* [Excerpt provided]
==*==
One of the most heated debates in psychological circles focuses on the distinction between difference and disorder. Part of the reason this is such a hot topic is because the two terms are viewed very differently and can have a major impact on a person’s life. Do my unique behavioral quirks make me different, or do I suffer from some kind of disorder?
In light of this debate, autism is usually held up as an example of a disorder that should really be considered a difference. Behaviorally, autism (Autism Spectrum Disorder) is characterized by social awkwardness and problems communicating. Having a set routine can often facilitate life for a person with ASD, and they also might develop a very specific interest in moving objects, numbers, and symbols. Dr. Simon Baron-Cohen, one of the front-runners and pioneers in autism research, has even suggested that the behavior of those with ASD actually bestows something of a mathematical or scientific advantage because of their ability to focus for long periods on recurring patterns found in every day life.
So, why consider it a disorder? Putting aside the argument that something has gone ‘wrong’ in the development of their brain, autistic individuals can live very fulfilling lives, be very productive, and don’t do anybody else any harm. It is this last point that I would like to pick on when considering disorder versus difference.
When it comes to doing other people harm, there are at least two disorders that we cannot promote to the category of difference.
Psychopathy and pedophilia.
Nobody has any problem saying that there is something wrong with individuals afflicted with these disorders. Psychopathy and pedophilia can result in very harmful and destructive behaviors, and we know that the brains of these individuals are different to a normal person’s brain. A psychopath and a pedophile can no more change their lifestyle than an autistic person can change theirs. The crucial difference here is that the behavior of autistic individuals does not tend to infringe upon the rights of others. For a condition to be stuck as a disorder, therefore, requires the diagnostic criteria to contain harmful behaviors.
Difference, therefore is ultimately a social and legal choice.
==*==
* [Information supplied]

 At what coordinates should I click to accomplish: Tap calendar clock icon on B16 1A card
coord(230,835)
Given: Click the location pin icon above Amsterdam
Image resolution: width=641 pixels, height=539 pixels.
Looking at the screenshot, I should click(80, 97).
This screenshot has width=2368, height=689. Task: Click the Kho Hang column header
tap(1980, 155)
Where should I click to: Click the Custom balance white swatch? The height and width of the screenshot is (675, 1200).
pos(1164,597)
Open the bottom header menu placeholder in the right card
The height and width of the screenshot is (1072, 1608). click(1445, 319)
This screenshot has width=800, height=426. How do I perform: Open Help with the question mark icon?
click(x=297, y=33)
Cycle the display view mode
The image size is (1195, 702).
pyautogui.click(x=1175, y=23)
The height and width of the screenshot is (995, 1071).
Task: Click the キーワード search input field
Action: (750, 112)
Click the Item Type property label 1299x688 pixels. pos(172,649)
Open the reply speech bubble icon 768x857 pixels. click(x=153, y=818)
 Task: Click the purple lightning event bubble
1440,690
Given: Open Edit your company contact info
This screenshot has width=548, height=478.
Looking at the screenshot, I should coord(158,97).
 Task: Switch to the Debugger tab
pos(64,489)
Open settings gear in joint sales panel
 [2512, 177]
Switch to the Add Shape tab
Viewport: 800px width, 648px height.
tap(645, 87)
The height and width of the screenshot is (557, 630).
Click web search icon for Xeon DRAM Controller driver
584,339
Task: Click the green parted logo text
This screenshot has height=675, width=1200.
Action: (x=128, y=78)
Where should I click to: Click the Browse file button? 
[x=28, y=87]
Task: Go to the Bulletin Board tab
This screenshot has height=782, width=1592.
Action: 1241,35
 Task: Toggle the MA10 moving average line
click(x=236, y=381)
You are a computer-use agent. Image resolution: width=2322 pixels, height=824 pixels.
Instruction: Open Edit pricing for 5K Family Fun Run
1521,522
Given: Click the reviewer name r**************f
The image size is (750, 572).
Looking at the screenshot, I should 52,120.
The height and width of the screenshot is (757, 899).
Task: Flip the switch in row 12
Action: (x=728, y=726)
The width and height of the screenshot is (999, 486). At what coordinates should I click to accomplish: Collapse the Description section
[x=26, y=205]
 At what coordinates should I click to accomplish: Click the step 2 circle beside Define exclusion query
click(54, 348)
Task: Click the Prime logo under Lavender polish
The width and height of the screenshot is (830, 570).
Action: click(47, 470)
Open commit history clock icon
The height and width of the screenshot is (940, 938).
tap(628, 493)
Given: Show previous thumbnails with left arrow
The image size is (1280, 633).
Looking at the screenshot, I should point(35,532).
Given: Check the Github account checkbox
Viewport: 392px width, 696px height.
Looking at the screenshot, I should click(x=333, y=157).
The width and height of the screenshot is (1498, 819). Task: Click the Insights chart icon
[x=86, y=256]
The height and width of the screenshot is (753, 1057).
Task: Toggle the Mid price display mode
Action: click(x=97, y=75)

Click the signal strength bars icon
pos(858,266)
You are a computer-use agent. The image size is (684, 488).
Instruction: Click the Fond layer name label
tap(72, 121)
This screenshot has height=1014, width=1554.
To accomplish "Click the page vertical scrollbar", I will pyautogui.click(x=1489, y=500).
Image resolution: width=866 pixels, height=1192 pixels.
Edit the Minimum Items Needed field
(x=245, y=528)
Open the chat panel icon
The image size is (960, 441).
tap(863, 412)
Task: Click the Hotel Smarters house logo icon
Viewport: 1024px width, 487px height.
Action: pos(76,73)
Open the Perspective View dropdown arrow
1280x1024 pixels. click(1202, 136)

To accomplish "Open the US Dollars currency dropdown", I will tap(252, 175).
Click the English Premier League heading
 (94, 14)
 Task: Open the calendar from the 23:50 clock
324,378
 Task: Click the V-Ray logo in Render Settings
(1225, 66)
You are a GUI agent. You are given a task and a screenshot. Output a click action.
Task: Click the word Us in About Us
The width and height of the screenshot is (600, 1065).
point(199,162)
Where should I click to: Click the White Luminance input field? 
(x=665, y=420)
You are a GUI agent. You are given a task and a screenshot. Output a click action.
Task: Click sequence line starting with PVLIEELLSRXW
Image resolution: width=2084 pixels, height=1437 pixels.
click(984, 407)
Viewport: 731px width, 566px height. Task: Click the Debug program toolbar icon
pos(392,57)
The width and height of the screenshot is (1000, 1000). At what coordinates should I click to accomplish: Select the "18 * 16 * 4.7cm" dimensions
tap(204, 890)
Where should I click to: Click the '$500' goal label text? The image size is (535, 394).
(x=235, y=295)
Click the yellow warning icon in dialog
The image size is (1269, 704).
==*==
* [The task] Rewrite the portion of the text on difference and disorder between "Nobody has any" and "contain harmful behaviors.", inclusive, replacing "harmful" with "damaging".

* [Your solution]
Nobody has any problem saying that there is something wrong with individuals afflicted with these disorders. Psychopathy and pedophilia can result in very damaging and destructive behaviors, and we know that the brains of these individuals are different to a normal person’s brain. A psychopath and a pedophile can no more change their lifestyle than an autistic person can change theirs. The crucial difference here is that the behavior of autistic individuals does not tend to infringe upon the rights of others. For a condition to be stuck as a disorder, therefore, requires the diagnostic criteria to contain damaging behaviors.